Paper No. 5
Presentation Time: 2:40 PM
LATTICE-BOLTZMANN MODELS OF SPELEOGENIC PROCESSES
WALSH, Stuart, Department of Geology and Geophysics, University of Minnesota, 310 Pillsbury Drive SE, Minneapolis, MN 55455-0219, ALEXANDER, Scott, Geology and Geophysics, Univ of Minnesota, Pillsbury Hall, Minneapolis, MN 55455 and SAAR, Martin, Department of Geology and Geophysics, University of Minnesota, 310 Pillsbury Dr. SE, Minneapolis, MN 55455, sdcwalsh@umn.edu
Lattice-Boltzmann simulations are capable of modeling a wide variety of complex fluid mechanical problems that may be difficult or impossible to simulate with other modeling methods. For example, lattice-Boltzmann simulations can reproduce complex boundary geometries, miscible and imiscible fluid flow, and buoyancy-induced convection due to solute and thermal gradients. This makes these methods particularly attractive for a wide range of geofluid-mechanical applications, including simulation of speleogenesis. This presentation will discuss two separate lattice-Boltzmann models for reproducing speleogenic processes: the first is an explicit method that simulates the formation of features on the cave scale; while the second is an implicit method capable of simulating development of larger-scale systems.
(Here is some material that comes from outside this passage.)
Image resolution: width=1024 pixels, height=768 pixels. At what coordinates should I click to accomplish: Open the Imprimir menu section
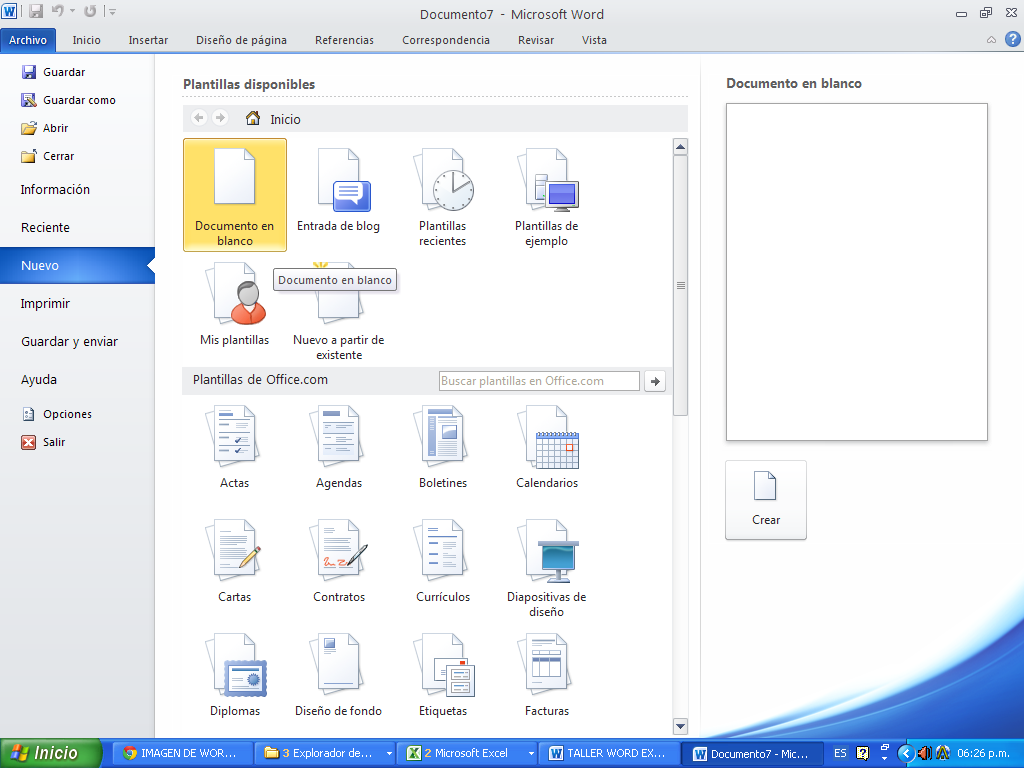pyautogui.click(x=46, y=304)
The explicit method employs a solute-induced buoyancy model that captures host rock dissolution and subsequent solute transport. While useful for simulating the development of small-scale features, the computational demands of this explicit method restrict the large-scale application of this approach. Instead, we simulate the development of larger-scale features using an implicit method based on a partial-bounceback model. This model employs a probabilistic method to simulate host rocks of varying permeability and is particularly suited for systems with rapidly varying heterogeneities and anisotropies.
Applications of these two models will be discussed in the context of reproducing small-scale features and large-scale karst permeabilites. Better models of the formation of these features will result in more accurate predictions of contaminant transport through these systems.